To do
• a. Answer these questions about the sourdough bread thread below:
(i) How many loaves did bassman make in all?
(ii) On which day does drlouis's starter always go flat?
(iii) How much water does bassman's starter call for?
• b. Reproduce the sourdough bread thread below word for word, from "## slanted88 (Jun" to "gets going again.".

* begin Excerpt provided *

# Sourdough Bread



## bassman (May 24, 2009)

Been raining here for three days, so no smoking.  Decided to make a batch of sourdough bread.


The sponge started last night.


Mixed and risen, ready to punch down.



Brushed on the egg wash.

Three loaves done out of the six that I made.



Thanks for checking out my bread. Sorry, the pics got mixed up.


----------



## pineywoods (May 24, 2009)

YUMMMMMMM Bread looks great!!!!!!!!!!!!!!!!


----------



## rivet (May 24, 2009)

You make some beautiful bread Bassman. Wow!


----------



## bassman (May 25, 2009)

Thanks Piney and Rivet!  That's about the only satisfaction I get if I can't go fishing or put something on the smoker.
	

	
	
		
		



		
			






  One thing about it, I can make a mean sliced chuck sandwich with sourdough!


----------



## alx (May 25, 2009)

Nice looking bread Bassman.I did fresh pizza dough tonite,but that looks real good...supposed to rain tomorrow afternoon...


----------



## bassman (May 25, 2009)

Thanks ALX.  If it's raining here again tomorrow, I think I'll make pizza dough.  Thanks for the idea.


----------



## jjrokkett (Jun 2, 2009)

I have got to put this on the to do list - great looking bread!


----------



## slanted88 (Jun 2, 2009)

Nothin better! Nice!


----------



## drlouis (Jun 2, 2009)

I have tried at least 5 times to get a starter going and it always looks great for 2 days.  the 3rd day it ALWAYS goes flat and never gets going again. 

You're looks fantastic.  I'm officially jealous (and drooling).  Nice job.


----------



## sumosmoke (Jun 2, 2009)

That is beautiful ... white, soft, bread with butter ... nothing better!!!

Do you mind sharing the recipe for your starter? I've never made a starter and am interested in trying this recipe. Thanks for the post!


----------



## bassman (Jun 3, 2009)

For the starter, just mix 1 cup of water with enough flour to make a batter (about like pancake batter).  Let set on top of the fridge for several days until bubbly and has a nice sour smell. Stir once a day while it is coming to life.


----------



## waysideranch (Jun 3, 2009)

Looks awesome.  Never tried bread.


----------



## grothe (Jun 3, 2009)

Great lookin loaves Bassman...gotta try makin some again (mine were no where near as nice lookin)

* end Excerpt provided *
* begin Supplied data *

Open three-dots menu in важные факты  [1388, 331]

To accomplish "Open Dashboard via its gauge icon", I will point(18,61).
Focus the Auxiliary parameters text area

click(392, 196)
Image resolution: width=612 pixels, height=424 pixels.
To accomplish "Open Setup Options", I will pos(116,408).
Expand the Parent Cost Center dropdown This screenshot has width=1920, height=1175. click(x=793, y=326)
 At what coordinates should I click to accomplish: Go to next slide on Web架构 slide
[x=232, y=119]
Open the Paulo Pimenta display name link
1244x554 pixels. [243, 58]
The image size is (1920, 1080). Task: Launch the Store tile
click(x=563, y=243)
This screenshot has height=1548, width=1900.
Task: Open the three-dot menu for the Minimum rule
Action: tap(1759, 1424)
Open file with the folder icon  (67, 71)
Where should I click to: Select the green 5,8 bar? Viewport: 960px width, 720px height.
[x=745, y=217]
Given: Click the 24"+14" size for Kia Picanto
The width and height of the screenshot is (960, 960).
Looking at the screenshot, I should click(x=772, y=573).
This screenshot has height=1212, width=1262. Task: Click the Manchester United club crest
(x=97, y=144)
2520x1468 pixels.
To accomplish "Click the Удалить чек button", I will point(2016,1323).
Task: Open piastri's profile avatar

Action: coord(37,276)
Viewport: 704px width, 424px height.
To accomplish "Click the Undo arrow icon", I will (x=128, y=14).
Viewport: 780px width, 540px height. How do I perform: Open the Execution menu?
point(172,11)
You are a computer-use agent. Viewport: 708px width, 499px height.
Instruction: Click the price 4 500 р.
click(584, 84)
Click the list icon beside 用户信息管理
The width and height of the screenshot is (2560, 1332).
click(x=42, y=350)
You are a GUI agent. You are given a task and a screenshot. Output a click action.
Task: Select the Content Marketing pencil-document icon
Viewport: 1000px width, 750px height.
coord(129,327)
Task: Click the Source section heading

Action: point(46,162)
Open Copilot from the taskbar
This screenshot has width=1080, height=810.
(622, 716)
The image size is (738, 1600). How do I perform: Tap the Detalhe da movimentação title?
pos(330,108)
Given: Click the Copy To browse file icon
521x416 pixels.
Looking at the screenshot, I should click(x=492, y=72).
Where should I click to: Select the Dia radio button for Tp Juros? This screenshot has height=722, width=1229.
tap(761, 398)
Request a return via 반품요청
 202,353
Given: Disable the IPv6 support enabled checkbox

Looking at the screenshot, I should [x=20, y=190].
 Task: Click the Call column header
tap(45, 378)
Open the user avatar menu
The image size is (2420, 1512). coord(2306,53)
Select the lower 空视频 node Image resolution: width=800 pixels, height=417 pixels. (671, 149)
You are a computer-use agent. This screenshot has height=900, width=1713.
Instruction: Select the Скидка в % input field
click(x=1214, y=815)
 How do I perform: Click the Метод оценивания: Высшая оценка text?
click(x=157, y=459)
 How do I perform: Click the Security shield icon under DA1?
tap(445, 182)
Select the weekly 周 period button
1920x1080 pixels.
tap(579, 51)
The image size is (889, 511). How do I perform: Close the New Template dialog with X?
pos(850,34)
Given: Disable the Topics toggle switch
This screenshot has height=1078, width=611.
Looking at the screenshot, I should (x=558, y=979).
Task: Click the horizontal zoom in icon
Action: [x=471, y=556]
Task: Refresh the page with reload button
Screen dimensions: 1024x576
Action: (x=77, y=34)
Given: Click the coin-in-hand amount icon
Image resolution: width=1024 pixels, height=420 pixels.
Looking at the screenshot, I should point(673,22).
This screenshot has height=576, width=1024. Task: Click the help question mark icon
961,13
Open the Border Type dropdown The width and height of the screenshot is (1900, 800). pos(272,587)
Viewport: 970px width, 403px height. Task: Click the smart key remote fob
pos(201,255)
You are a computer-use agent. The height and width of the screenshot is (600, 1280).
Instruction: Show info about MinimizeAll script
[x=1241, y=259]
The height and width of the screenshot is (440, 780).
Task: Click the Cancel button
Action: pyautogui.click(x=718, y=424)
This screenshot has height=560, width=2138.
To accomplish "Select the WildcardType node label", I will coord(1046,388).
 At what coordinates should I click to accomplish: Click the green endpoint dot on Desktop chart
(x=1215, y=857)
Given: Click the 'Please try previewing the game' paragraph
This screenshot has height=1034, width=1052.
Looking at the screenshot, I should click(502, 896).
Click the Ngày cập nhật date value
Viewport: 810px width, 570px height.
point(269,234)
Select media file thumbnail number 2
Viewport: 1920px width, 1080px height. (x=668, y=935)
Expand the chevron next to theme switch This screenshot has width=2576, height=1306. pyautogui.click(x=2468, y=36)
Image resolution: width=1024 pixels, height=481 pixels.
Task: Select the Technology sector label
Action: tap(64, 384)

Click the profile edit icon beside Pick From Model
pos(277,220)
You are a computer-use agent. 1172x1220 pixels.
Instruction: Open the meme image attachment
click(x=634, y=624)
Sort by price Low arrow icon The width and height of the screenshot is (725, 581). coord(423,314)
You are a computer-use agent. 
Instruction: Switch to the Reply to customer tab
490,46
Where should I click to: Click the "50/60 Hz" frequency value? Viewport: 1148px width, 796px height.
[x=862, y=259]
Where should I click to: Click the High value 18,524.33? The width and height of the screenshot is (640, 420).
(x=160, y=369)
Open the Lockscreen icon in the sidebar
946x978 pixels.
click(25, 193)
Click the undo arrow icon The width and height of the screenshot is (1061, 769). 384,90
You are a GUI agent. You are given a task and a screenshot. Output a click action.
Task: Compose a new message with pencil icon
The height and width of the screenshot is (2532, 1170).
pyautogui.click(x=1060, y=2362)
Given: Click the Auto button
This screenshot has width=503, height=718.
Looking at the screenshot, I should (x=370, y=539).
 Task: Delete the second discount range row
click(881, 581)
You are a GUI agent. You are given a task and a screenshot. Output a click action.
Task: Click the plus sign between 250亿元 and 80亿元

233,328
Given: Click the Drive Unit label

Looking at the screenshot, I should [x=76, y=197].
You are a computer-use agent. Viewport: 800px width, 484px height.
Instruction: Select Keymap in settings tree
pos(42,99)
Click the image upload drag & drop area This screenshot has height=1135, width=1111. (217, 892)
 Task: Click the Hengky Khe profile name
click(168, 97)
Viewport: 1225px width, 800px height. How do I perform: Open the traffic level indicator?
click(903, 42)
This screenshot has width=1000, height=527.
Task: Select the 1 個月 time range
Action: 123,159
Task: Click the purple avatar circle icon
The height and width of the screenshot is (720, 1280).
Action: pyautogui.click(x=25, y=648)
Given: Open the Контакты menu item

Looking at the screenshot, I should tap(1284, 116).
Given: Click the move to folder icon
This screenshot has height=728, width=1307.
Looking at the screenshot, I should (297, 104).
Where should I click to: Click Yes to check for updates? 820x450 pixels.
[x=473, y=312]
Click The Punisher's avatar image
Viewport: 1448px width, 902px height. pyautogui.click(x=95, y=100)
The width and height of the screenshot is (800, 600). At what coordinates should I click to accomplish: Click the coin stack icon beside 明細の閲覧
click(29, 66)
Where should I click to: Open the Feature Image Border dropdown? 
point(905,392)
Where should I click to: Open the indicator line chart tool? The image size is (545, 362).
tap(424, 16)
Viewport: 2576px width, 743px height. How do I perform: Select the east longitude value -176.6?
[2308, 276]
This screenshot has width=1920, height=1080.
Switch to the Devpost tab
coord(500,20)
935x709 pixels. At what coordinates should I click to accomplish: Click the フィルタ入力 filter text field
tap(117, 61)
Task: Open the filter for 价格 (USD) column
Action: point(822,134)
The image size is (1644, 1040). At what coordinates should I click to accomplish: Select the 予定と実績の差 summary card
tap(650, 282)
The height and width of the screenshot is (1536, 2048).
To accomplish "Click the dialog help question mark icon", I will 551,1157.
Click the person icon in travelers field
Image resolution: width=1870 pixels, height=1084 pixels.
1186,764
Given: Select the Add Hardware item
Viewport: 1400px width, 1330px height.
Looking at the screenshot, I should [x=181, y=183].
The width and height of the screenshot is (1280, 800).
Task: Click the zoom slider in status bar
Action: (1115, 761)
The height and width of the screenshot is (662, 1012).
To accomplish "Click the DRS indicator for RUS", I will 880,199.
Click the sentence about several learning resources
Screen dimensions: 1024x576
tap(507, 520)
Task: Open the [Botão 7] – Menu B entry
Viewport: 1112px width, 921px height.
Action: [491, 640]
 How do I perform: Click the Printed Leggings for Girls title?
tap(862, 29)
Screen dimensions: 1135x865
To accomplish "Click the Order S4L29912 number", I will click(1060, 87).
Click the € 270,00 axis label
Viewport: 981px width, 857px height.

* end Supplied data *

List of solutions
• a.
(i) Six
(ii) The third day
(iii) 1 cup

• b.
## slanted88 (Jun 2, 2009)

Nothin better! Nice!


----------



## drlouis (Jun 2, 2009)

I have tried at least 5 times to get a starter going and it always looks great for 2 days.  the 3rd day it ALWAYS goes flat and never gets going again.